We study the initiation and propagation of adiabatic shear bands (ASBs) in 11 homogeneous materials each modeled as microporous, isotropic and thermoelastoviscoplastic, and deformed in plane strain tension. The heat conduction in each material is assumed to be governed by a hyperbolic heat equation; thus thermal and mechanical waves propagate with finite speeds. The decrease in the thermophysical parameters due to the increase in porosity is considered. An ASB is assumed to initiate at a material point when the maximum shear stress there has dropped to 80% of its peak value for that material point and it is deforming plastically.
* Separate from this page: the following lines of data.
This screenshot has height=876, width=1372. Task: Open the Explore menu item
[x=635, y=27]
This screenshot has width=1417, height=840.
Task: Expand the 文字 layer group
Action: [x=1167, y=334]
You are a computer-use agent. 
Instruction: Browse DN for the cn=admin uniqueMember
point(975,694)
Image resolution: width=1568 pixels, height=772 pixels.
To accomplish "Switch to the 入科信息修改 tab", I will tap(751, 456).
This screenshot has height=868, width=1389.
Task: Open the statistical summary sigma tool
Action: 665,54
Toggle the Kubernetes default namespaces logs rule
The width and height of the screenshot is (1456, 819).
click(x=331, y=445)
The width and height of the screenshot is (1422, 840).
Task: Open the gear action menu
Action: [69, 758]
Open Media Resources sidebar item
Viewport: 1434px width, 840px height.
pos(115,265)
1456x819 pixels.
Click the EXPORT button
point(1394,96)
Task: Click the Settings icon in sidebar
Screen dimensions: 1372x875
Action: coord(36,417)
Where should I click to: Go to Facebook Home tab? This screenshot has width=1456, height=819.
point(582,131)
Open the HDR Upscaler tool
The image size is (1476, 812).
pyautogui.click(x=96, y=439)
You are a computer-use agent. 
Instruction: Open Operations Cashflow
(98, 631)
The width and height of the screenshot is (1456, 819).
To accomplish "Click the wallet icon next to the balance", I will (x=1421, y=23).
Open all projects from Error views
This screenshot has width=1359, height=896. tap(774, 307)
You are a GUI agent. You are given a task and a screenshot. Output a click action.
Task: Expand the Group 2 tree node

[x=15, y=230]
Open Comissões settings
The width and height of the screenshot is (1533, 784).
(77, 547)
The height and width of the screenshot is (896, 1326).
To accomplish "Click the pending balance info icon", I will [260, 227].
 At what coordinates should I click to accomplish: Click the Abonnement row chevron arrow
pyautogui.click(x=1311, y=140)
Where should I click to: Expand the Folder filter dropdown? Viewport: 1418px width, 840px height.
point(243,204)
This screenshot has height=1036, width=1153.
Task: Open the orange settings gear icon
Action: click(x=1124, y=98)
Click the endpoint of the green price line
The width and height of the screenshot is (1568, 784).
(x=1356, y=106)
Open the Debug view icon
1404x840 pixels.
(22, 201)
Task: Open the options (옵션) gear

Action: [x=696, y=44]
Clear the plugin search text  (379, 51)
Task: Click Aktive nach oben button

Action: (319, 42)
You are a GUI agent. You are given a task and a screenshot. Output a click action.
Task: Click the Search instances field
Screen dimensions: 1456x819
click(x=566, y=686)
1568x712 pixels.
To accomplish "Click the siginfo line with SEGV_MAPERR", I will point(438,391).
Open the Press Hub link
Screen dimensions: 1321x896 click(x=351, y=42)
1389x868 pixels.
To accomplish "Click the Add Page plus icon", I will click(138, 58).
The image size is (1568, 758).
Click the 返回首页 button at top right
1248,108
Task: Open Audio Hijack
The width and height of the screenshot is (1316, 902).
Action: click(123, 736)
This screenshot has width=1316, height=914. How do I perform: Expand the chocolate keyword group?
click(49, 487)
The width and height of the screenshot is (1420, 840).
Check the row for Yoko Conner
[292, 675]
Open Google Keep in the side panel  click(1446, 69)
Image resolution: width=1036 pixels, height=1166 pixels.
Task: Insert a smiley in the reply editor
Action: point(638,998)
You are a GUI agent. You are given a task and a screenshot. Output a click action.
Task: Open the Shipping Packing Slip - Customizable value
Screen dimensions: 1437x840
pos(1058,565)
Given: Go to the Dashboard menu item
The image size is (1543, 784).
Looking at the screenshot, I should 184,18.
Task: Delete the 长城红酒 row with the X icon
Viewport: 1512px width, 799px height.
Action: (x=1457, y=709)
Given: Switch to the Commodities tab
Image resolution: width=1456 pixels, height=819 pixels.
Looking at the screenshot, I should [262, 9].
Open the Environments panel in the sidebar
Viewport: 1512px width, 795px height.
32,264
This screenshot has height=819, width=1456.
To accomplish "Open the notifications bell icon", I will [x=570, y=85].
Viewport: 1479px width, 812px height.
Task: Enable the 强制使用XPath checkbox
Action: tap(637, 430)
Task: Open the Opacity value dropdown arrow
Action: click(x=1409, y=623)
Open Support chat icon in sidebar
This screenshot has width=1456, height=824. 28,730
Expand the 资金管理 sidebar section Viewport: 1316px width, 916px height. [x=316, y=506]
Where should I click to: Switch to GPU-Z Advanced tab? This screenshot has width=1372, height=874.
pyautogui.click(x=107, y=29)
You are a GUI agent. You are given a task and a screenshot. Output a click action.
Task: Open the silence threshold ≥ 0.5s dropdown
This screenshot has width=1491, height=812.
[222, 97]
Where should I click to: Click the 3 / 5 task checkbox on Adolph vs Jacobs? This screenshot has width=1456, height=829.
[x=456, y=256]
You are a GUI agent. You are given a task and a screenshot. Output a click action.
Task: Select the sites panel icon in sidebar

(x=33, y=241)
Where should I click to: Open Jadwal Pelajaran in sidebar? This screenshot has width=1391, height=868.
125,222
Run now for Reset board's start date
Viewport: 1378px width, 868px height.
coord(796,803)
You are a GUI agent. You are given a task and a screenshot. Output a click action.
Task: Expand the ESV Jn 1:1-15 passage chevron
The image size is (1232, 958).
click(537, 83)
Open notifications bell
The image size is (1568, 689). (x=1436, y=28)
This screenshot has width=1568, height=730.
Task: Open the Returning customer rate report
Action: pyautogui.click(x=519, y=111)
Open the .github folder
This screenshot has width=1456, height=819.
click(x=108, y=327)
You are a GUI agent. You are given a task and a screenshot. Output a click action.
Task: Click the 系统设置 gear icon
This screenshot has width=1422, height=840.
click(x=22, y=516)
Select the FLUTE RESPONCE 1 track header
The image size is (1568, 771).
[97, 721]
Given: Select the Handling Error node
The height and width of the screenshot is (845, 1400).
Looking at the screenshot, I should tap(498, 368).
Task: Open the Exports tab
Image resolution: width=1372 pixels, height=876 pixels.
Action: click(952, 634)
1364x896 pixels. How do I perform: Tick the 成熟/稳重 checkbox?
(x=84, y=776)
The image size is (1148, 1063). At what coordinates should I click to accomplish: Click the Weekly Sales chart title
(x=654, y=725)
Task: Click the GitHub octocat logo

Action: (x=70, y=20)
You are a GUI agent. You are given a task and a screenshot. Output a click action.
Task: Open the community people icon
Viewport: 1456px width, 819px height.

An approximate solution of the coupled nonlinear partial differential equations subject to suitable initial and boundary conditions is found by the finite element method (FEM). In contrast to the Considerè and the Hart criterion, it is found that an ASB initiates when the axial load drops rapidly and not when it peaks. The refinement of the 40 × 40 uniform FE mesh to 120 × 120 uniform elements decreased the ASB initiation time by 2.1% while increasing the CPU time by a factor of ∼26. By locating points where the ASB has initiated we find its current length, width and speed. The 11 materials are ranked according to the time of initiation of an ASB under otherwise identical geometric and loading conditions with the same initial nonuniform porosity distribution. This ranking of materials is found to differ somewhat from that ascertained by Batra and Kim (1992) who studied simple shearing deformations, and by Batra et al. (1995) who analyzed three-dimensional torsional deformations of thin-walled tubular specimens. The average axial strain determined from the maximum axial load condition differs noticeably from that when an ASB initiates.